Graduate Commutation and Non-Linear Operators

[MisterX]

Suppose $A$ is a linear operator $V\to V$ and $\mathbf{x} \in V$. We define a non-linear operator $\langle A \rangle$ as $$\langle A \rangle\mathbf{x} := <\mathbf{x}, A\mathbf{x}>\mathbf{x}$$

Can we say $\langle A \rangle A = A\langle A \rangle$? What about $\langle A \rangle B = B\langle A \rangle$ ?

More generally if we have $Q\mathbf{x} = q(\mathbf{x}) \mathbf{x}$ with scalar function $q$, when does $AQ=QA$ ? I assert we can choose $A, Q$ such that this is false.

 

[andrewkirk]

Can we say $\langle A \rangle A = A\langle A \rangle$? What about $\langle A \rangle B = B\langle A \rangle$ ?

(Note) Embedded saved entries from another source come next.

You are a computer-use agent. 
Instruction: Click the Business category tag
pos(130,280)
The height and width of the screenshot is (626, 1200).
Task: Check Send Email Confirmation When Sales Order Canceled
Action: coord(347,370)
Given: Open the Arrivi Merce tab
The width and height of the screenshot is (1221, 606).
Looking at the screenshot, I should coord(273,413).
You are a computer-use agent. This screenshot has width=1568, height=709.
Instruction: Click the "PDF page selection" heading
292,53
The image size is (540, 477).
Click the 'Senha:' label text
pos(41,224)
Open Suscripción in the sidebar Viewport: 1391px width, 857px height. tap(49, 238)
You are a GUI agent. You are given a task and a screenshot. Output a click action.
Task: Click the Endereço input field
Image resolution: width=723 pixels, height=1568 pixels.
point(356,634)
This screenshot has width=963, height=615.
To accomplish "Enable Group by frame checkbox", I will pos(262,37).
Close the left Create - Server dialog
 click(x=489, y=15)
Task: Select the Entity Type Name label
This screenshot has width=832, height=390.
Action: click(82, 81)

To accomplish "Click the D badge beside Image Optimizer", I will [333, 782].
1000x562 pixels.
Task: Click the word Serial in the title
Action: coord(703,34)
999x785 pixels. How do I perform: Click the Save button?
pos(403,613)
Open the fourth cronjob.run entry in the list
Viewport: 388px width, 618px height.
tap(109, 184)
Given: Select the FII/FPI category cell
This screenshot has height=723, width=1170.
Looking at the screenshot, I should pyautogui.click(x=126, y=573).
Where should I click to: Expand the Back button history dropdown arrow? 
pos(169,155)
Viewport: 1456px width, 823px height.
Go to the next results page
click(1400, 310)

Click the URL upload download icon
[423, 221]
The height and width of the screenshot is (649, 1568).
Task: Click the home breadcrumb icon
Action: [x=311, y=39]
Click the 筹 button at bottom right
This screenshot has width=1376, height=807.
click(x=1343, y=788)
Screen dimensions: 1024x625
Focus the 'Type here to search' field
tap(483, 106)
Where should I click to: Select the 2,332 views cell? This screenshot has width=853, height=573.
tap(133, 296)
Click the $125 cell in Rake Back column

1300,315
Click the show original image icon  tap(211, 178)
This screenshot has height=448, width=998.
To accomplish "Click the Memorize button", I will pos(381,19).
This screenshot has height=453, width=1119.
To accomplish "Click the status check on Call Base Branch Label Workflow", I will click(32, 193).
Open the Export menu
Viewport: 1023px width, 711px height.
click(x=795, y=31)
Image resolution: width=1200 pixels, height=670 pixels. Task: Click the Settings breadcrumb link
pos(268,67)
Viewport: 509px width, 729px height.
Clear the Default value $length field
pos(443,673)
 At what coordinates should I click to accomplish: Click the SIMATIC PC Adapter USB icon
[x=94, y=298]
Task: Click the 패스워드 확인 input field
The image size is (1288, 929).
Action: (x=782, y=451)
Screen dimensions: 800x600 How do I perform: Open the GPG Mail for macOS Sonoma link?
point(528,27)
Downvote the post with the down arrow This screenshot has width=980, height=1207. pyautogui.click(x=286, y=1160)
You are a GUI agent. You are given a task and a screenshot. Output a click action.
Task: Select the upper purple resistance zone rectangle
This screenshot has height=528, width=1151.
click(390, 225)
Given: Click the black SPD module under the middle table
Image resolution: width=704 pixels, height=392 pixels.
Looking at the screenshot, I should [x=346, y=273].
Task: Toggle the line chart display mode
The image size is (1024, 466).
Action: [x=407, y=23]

The way to test this is to expand $(\langle A\rangle B)\mathbf x = \langle A \rangle (Bx)$ and $(B\langle A\rangle)\mathbf x = B( \langle A \rangle x)$ using your definitions above to see whether they give exactly the same result.

 

[MisterX]

I guess I am not sure about the use of the associative property here. But ignoring this it seems
$\langle A \rangle (B\mathbf {x}) = <B\mathbf {x}, AB\mathbf {x}>B\mathbf {x}$ and $B( \langle A \rangle \mathbf {x})= <\mathbf {x}, A \mathbf {x}>B\mathbf {x}\neq \langle A \rangle (B\mathbf {x})$.

This is troubling to me because this step seems to be used in the proof of Heisenberg's uncertainty principle. Sources claim $$[A-\langle A \rangle, \, B- \langle B \rangle ] = [A,\,B] $$
I guess now am not sure if this is true and why.

 

[andrewkirk]

That's because in that Heisenberg formula $\langle A\rangle$ is a scalar, not a nonlinear operator. The only similarity with this problem is the use of angle bracket symbols, but you have used them to mean something completely different from what Heisenberg means by them.

Where did you get the notion that $\langle A\rangle$ is a nonlinear operator?

 

[MisterX]

That's because in that Heisenberg formula $\langle A\rangle$ is a scalar, not a nonlinear operator. The only similarity with this problem is the use of angle bracket symbols, but you have used them to mean something completely different from what Heisenberg means by them.

Where did you get the notion that $\langle A\rangle$ is a nonlinear operator?

Are you asserting that $\langle A\rangle$ is not 2nd order in $\mathbf{x}$? Doesn't the average of an operator depend on the state on which it acts?

 

[andrewkirk]

Doesn't the average of an operator depend on the state on which it acts?

That's right. To be precise, $\langle A \rangle$ denotes the scalar value $\langle \mathbf x\ |\ A\ |\ \mathbf x\rangle$ where $\mathbf x$ is the current state.

But $\langle A \rangle$ denotes the scalar result, not an operator. It is only an operator in the sense that scalar multiplication is a linear operation. If that is the meaning in your OP then the answers are, treating $\langle A \rangle$ as the linear operator that pre-multiplies any vector $\mathbf y$ by the scalar $\langle A \rangle$ (which is $\langle \mathbf x\ |\ A \ |\ \mathbf x\rangle$), that both of the following are true:

• $\langle A\rangle A= A\langle A\rangle$
• $\langle A\rangle B= B\langle A\rangle$

since scalar multiplication commutes with any linear operator.

But we need to note that $\langle A\rangle A \mathbf y$ is
$\langle \mathbf x\ |\ A \ |\ \mathbf x\rangle A\mathbf y$
not
$\langle \mathbf y\ |\ A \ |\ \mathbf y\rangle A\mathbf y$

It has to be admitted, the standard notation is a little confusing because $\langle A \rangle$ depends on $\mathbf x$ even though that does not appear anywhere in the notation.